## WORK REQUIRED
Transcribe the passage about the background shell script word for word, starting at "You are using" and ending at "event occurs.".

## SELECTED EXCERPT
You are using the -m switch of inotifywait, which makes it run indefinitely:
-m, --monitor
Instead of exiting after receiving a single event, execute
indefinitely. The default behaviour is to exit after the first
event occurs.
And the while loop is waiting for it to finish, so it can evaluate is exit code to decide if the loop should continue or not.

background shell script terminating automatically

I've created a background shell to watch a folder (with inotifywait) and execute a process (a php script to send information to several other server and update a database, but I don't think that's relevant) when a new file is created in it.
My problem is that after some times the script is actually terminated, and I don't understand why (I redirected the output to a file not to fill up the buffer, even for php execution).
I'm using Ubuntu 12.04 server and latest version of php.
Here is my script:
#!/bin/sh
#get the script directory
SCRIPT=$(readlink -f "$0")
script_path=$(dirname "$SCRIPT")

## DATASET CONTENT
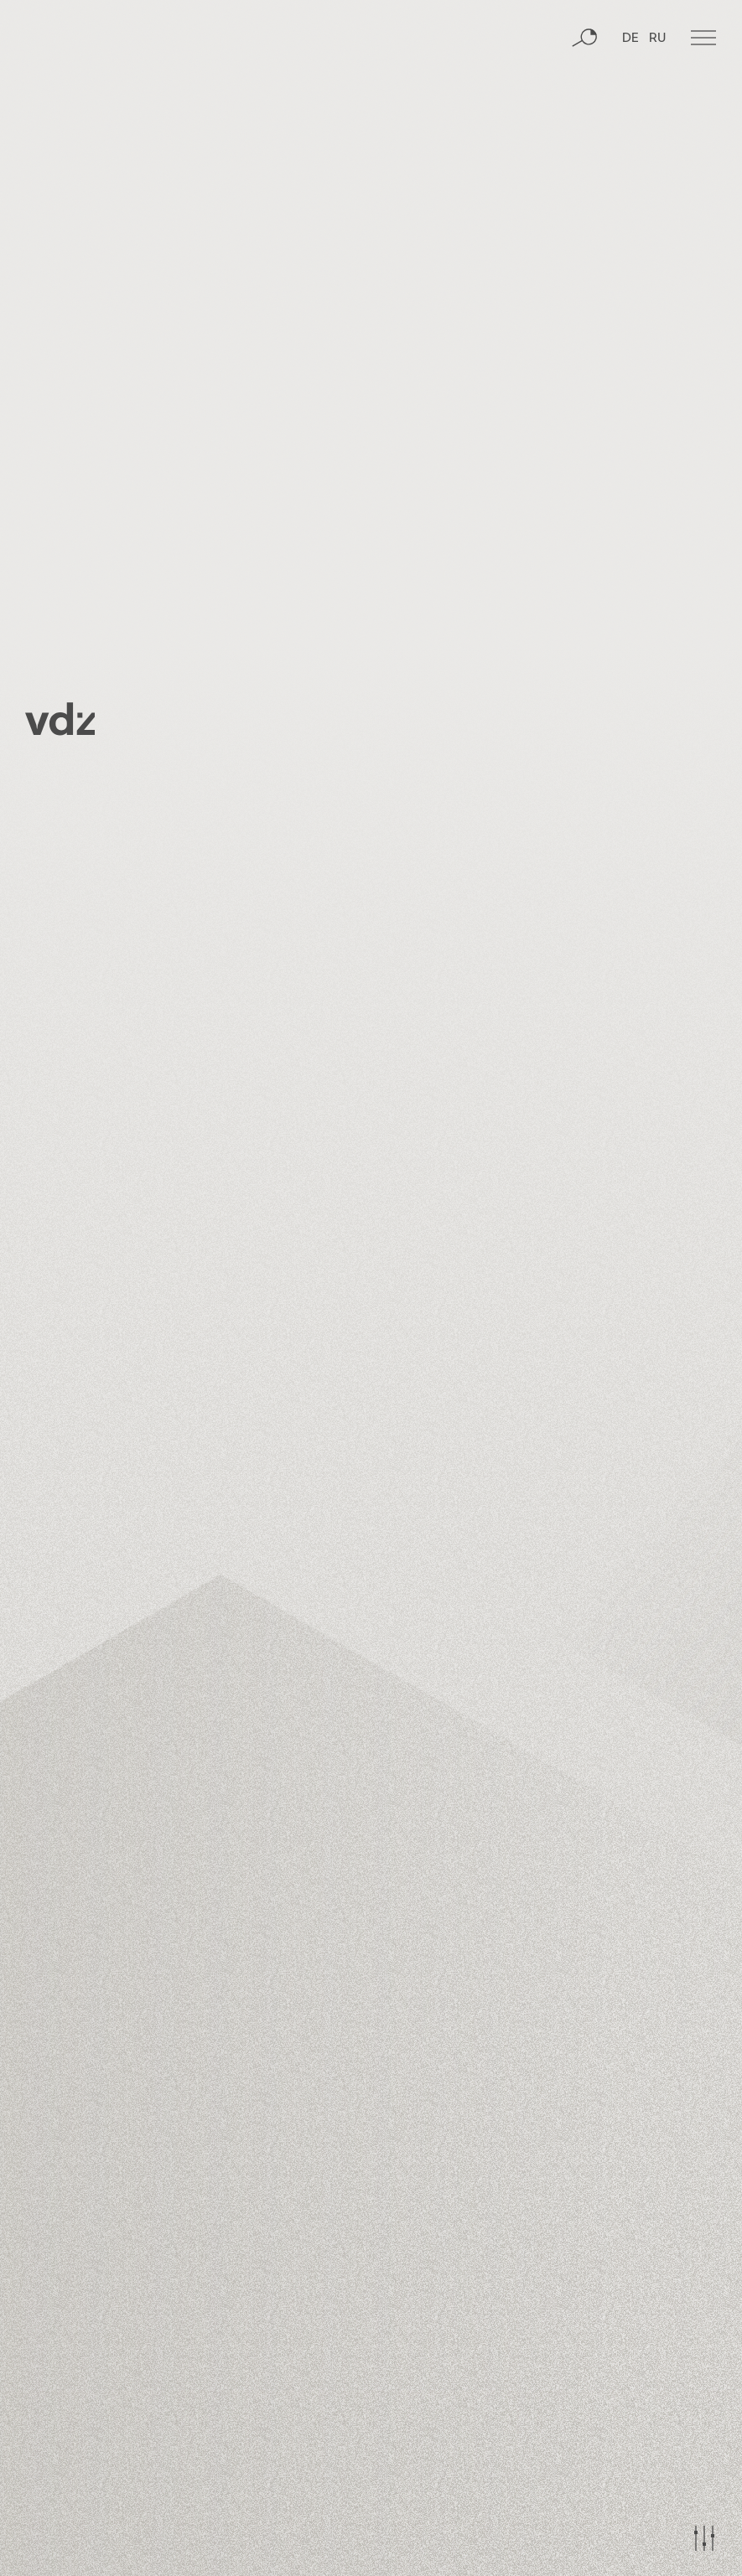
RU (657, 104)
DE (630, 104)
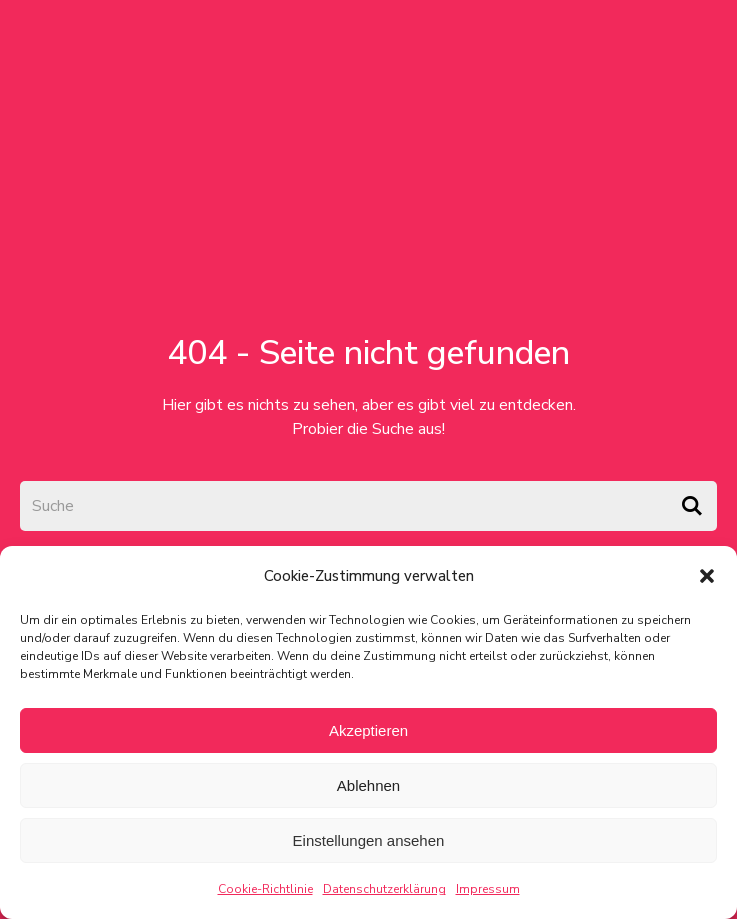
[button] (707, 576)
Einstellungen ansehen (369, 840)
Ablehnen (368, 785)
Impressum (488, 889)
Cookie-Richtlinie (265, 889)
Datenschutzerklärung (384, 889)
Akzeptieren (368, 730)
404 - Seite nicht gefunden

## EXERCISE OUTPUT
You are using the -m switch of inotifywait, which makes it run indefinitely:
-m, --monitor
Instead of exiting after receiving a single event, execute
indefinitely. The default behaviour is to exit after the first
event occurs.